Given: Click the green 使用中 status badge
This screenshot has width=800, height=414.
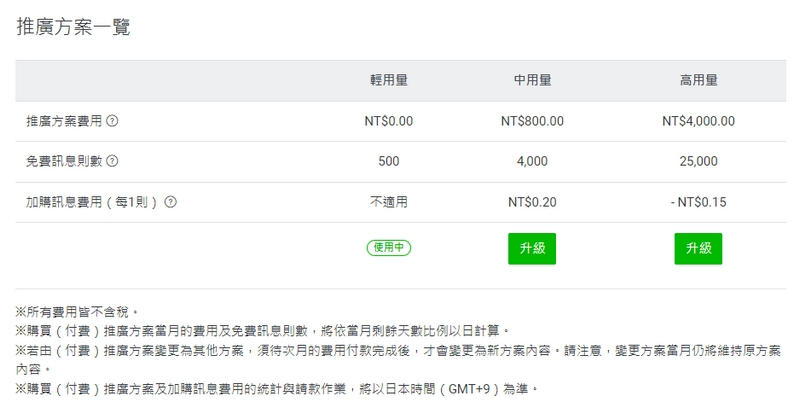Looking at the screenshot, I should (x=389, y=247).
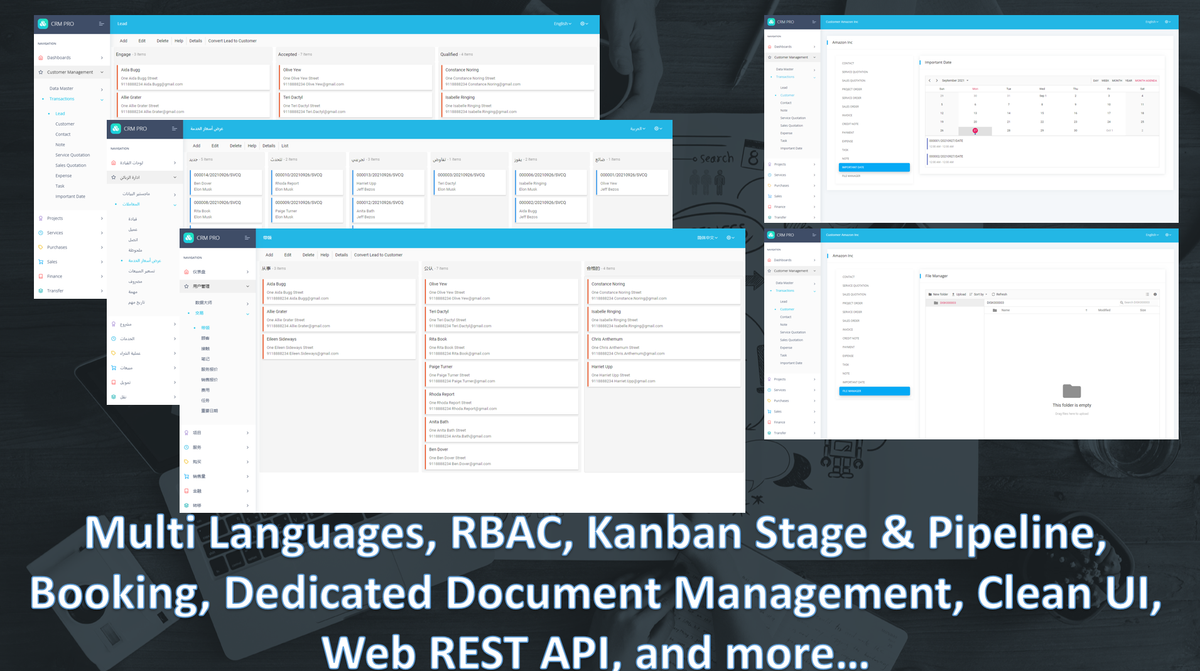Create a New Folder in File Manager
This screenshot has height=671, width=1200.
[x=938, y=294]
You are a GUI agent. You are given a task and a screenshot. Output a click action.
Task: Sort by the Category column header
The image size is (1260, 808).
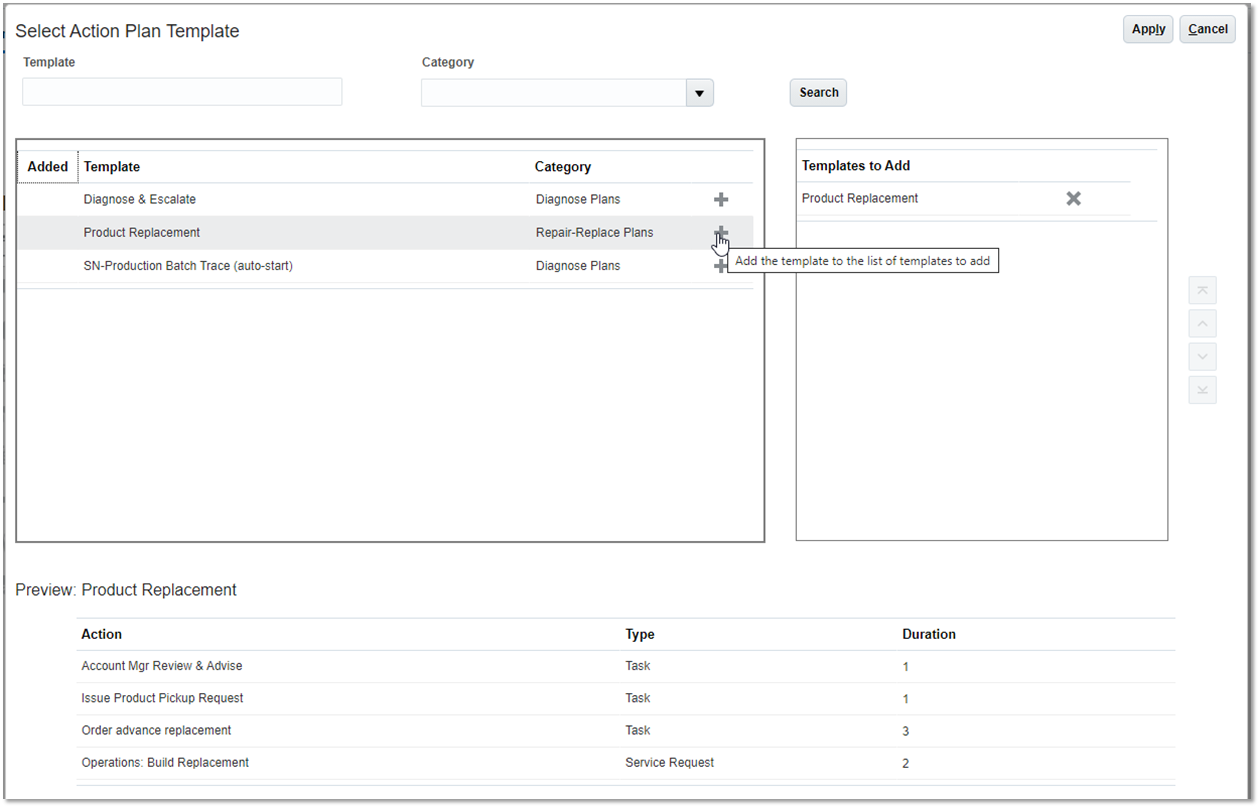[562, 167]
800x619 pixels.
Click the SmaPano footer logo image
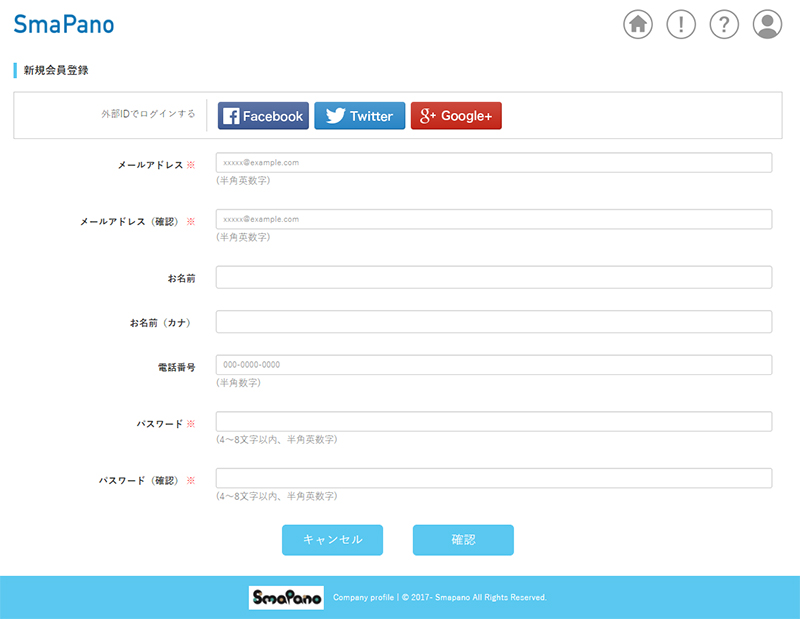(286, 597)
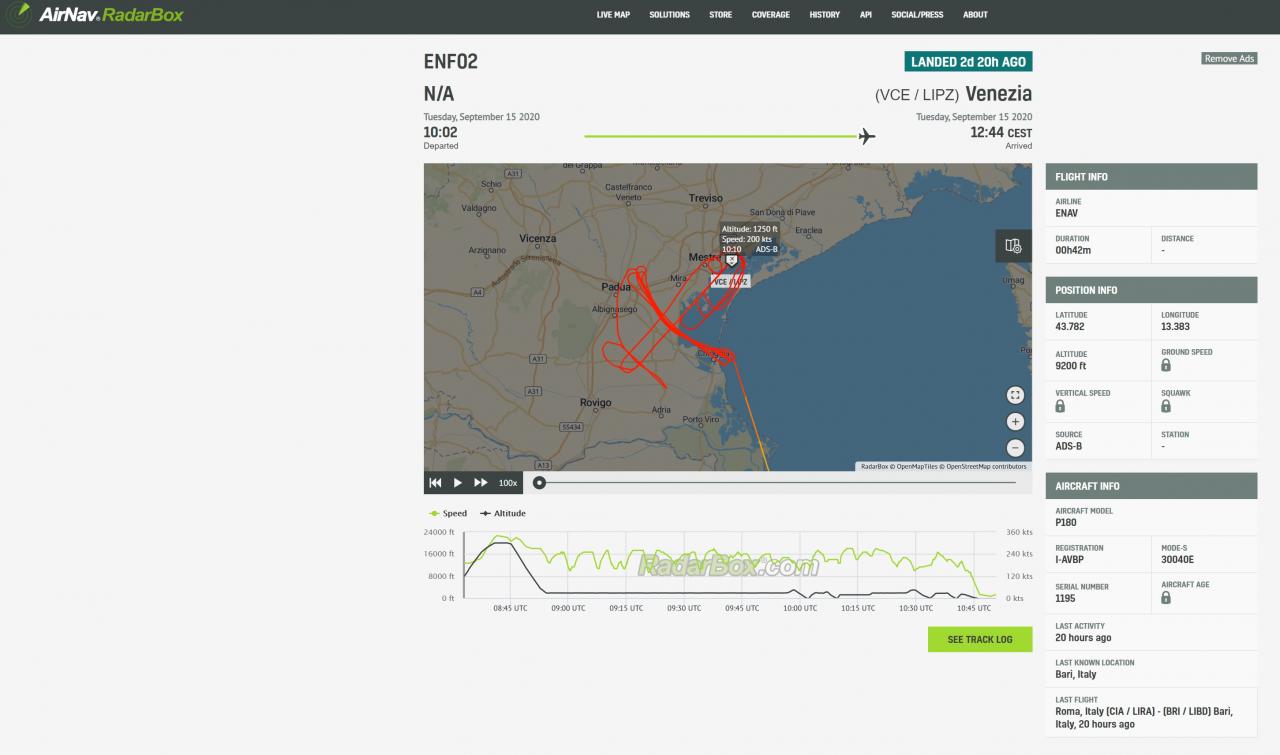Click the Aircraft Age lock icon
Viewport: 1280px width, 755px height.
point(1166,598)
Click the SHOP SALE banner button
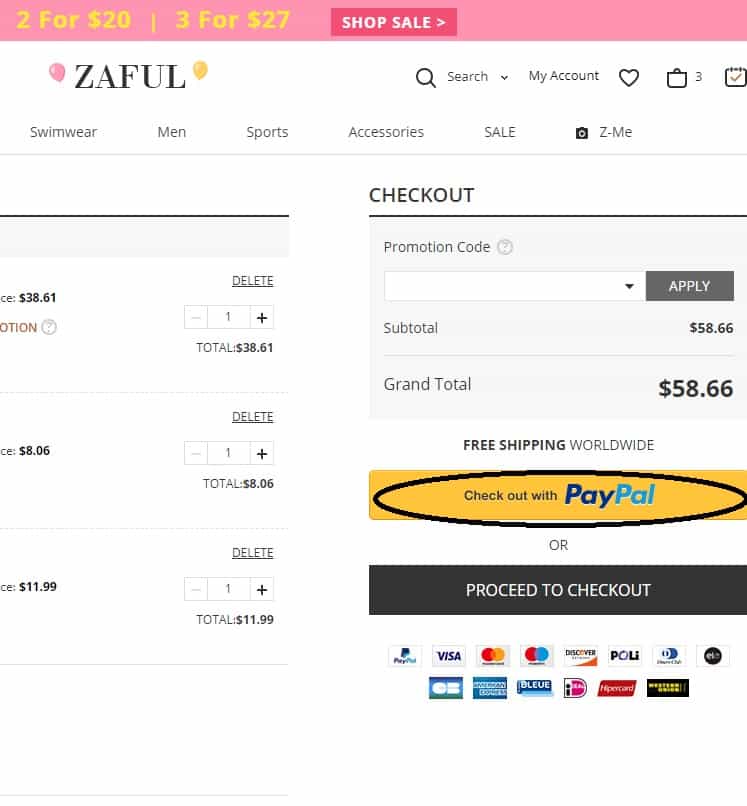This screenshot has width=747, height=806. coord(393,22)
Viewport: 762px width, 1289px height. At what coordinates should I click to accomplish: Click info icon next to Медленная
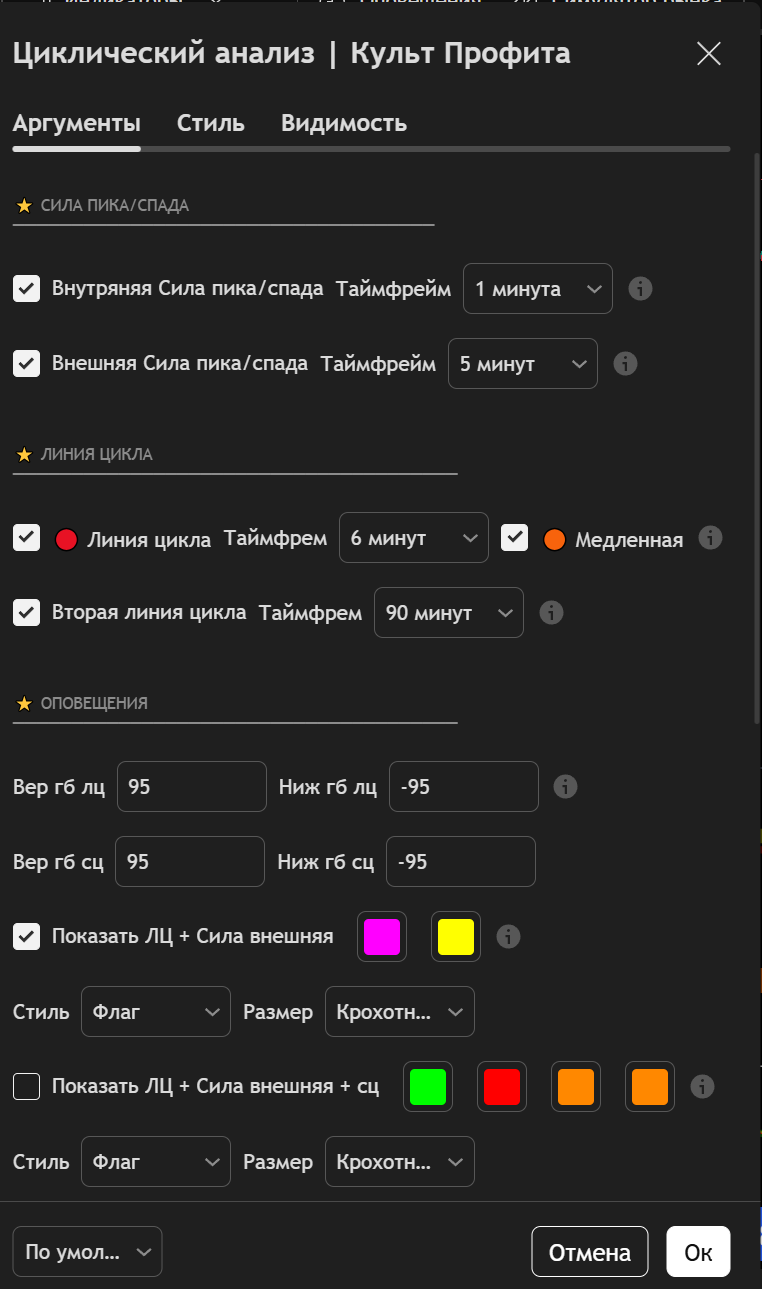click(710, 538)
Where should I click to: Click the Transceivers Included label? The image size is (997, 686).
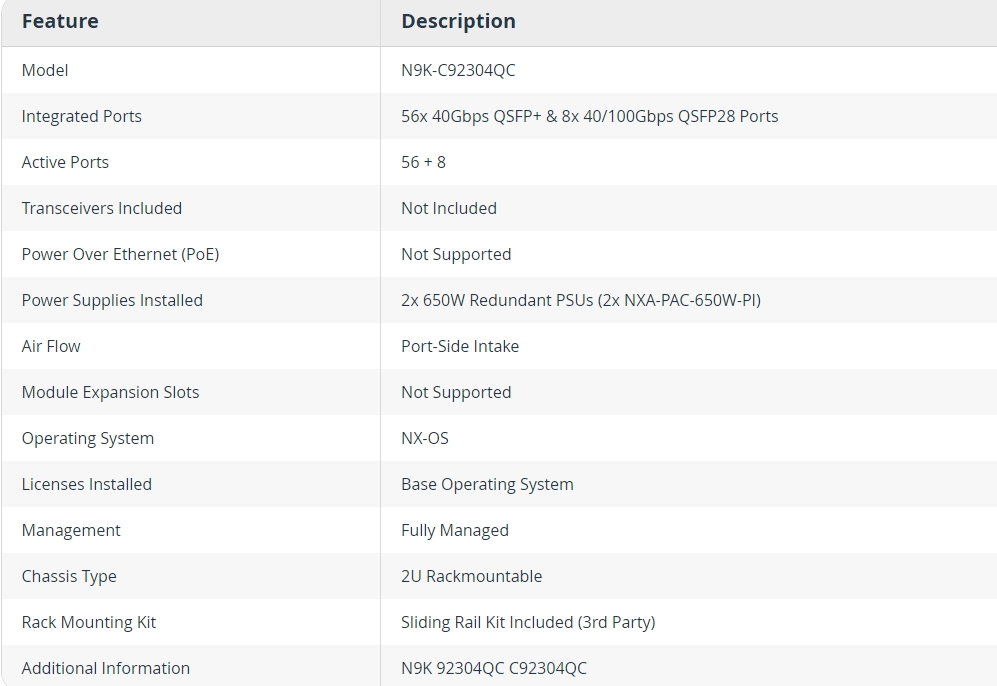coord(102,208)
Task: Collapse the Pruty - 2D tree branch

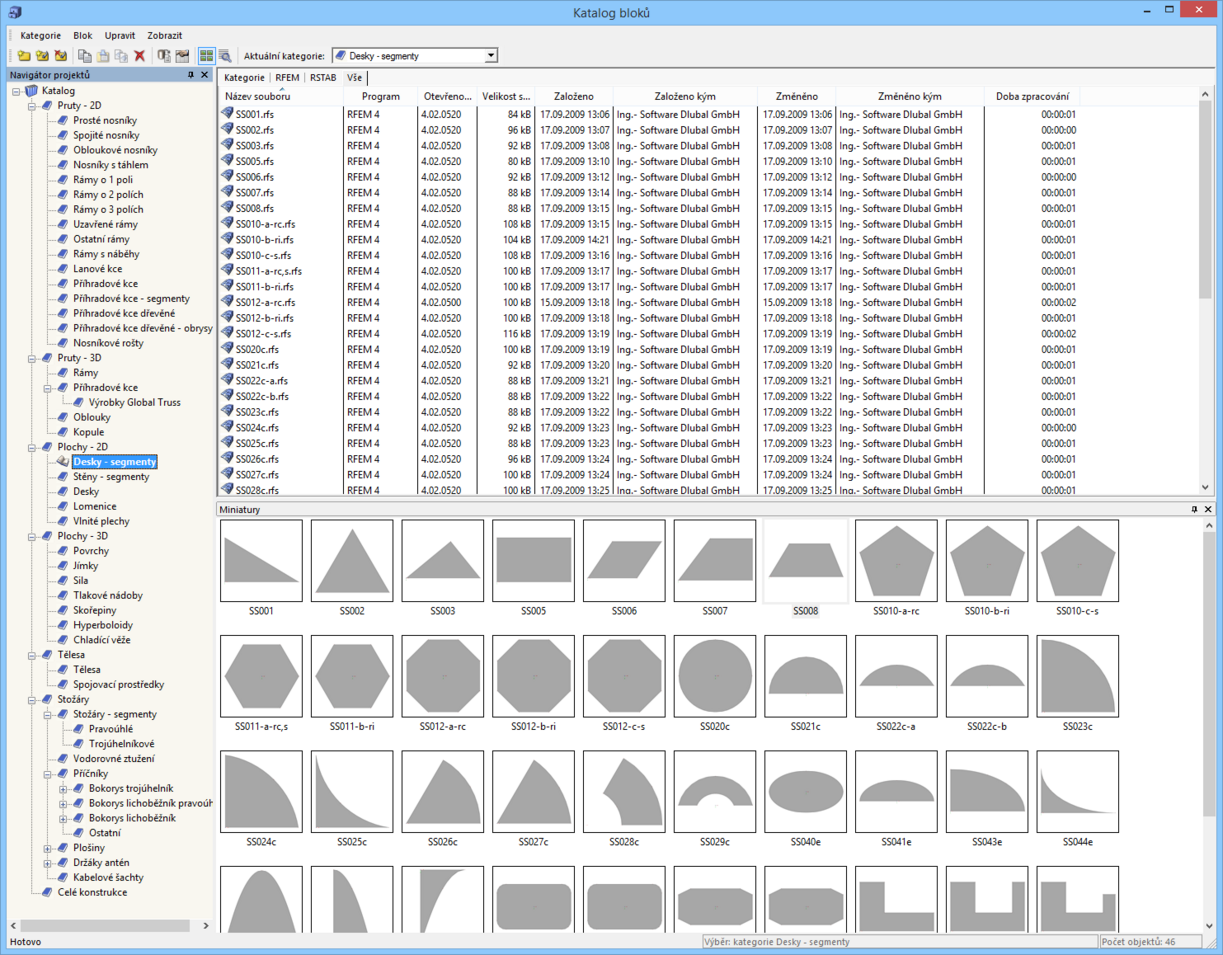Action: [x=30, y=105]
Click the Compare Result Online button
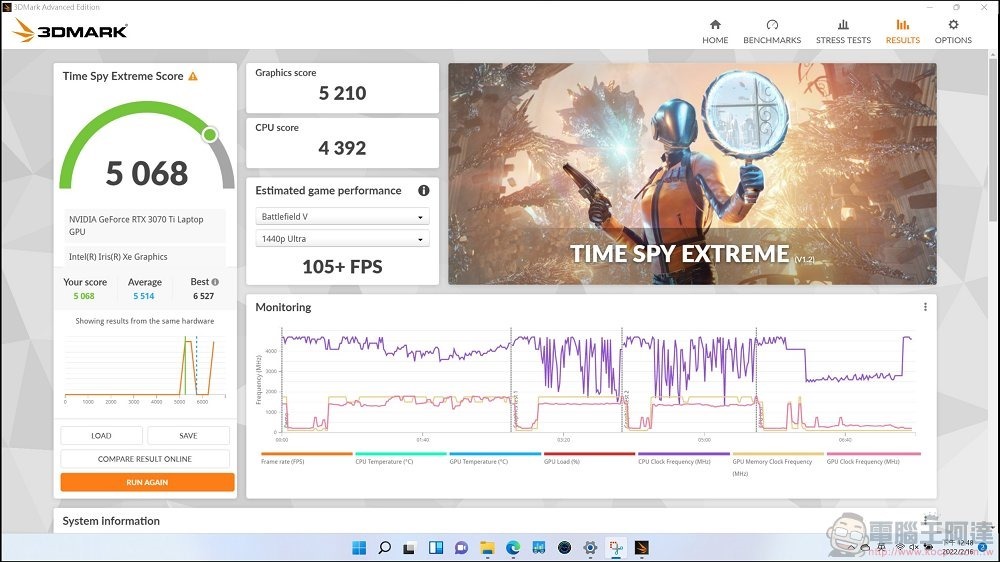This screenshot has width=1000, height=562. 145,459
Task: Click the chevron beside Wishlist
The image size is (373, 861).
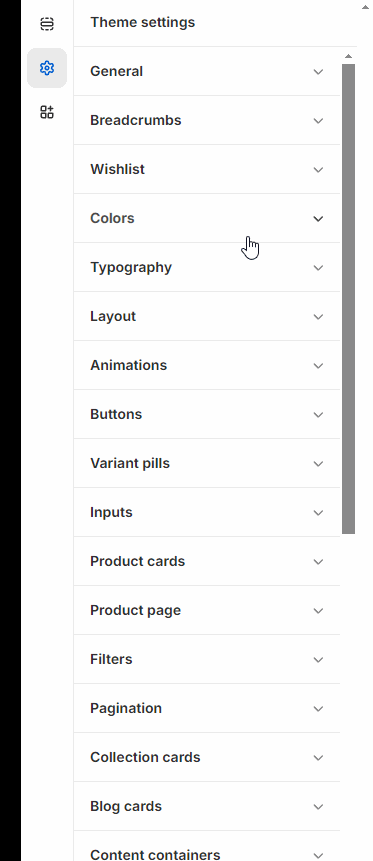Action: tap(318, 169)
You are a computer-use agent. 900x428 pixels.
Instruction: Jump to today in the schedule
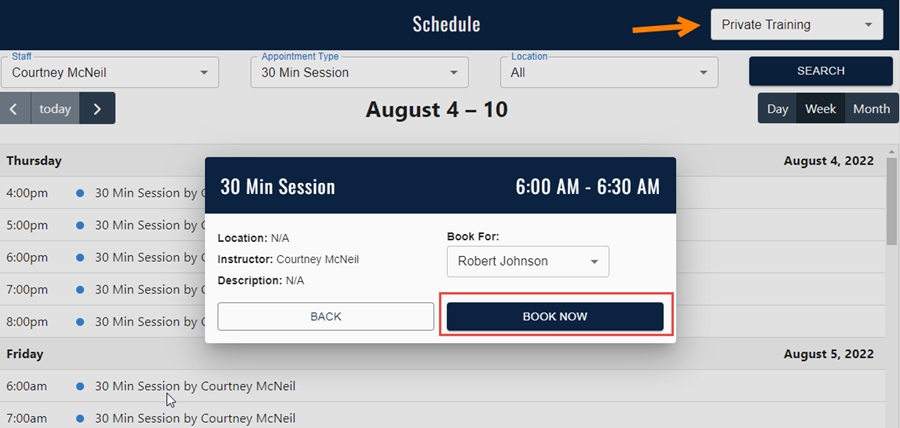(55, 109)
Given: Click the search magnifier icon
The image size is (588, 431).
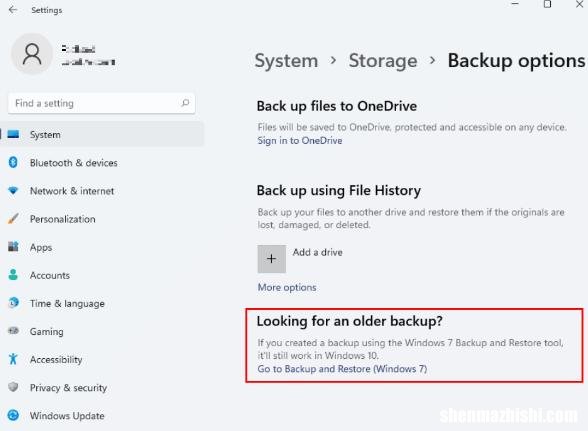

+-------+

• _EXERCISE_
Whenever a line of the material holds the word "pixels", copy it out.

• _YOUR RESPONSE_
800x619 pixels.
You are a computer-use agent. 900x428 pixels.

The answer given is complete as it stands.